Development of a scalable synthesis of dipeptidyl peptidase-4 inhibitor ABT-279
McDermott, Todd S.,Bhagavatula, Lakshmi,Borchardt, Thomas B.,Engstrom, Kenneth M.,Gandarilla, Jorge,Kotecki, Brian J.,Kruger, Albert W.,Rozema, Michael J.,Sheikh, Ahmad Y.,Wagaw, Seble H.,Wittenberger, Steven J.
experimental part, p. 1145 - 1155 (2010/04/22)
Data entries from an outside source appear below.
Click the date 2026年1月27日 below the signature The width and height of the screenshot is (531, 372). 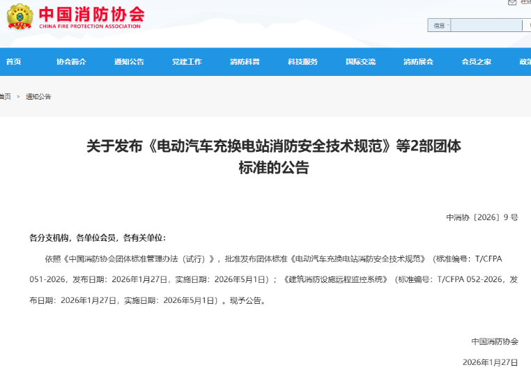click(490, 362)

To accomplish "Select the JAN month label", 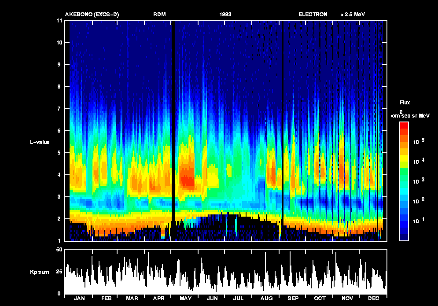I will 79,299.
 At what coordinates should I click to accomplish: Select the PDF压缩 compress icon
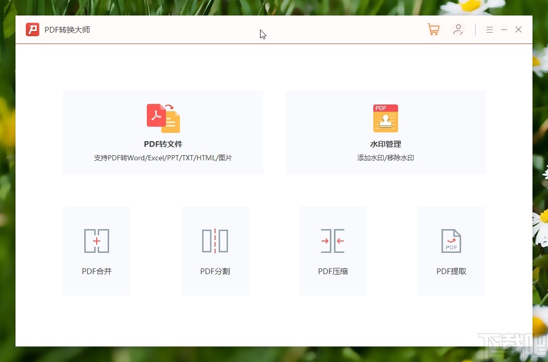click(333, 240)
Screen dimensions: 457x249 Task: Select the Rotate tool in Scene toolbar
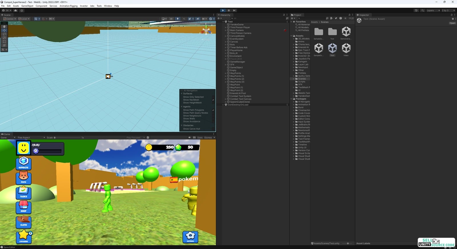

A convergent, scalable synthesis of dipeptidyl peptidase-4 inhibitor, ABT-279, has been developed and demonstrated on multikilogram scale. The cis-2,5-disubstituted pyrrolidine is generated by cyclization of a Boc-amine onto an alkynyl ketone followed by stereospecific reduction of the resulting acyliminium intermediate. The amine coupling partner was prepared by a novel Hofmann rearrangement promoted by 1,3-dibromo-5,5-dimethylhydantoin. The final product was isolated as the L-malic acid salt. The scaleup campaign consisted of 15 steps and delivered 42 kg of ABT-279 in 14% overall yield. A second-generation synthesis that addresses some of the issues encountered during scale-up was developed and demonstrated on kilogram scale.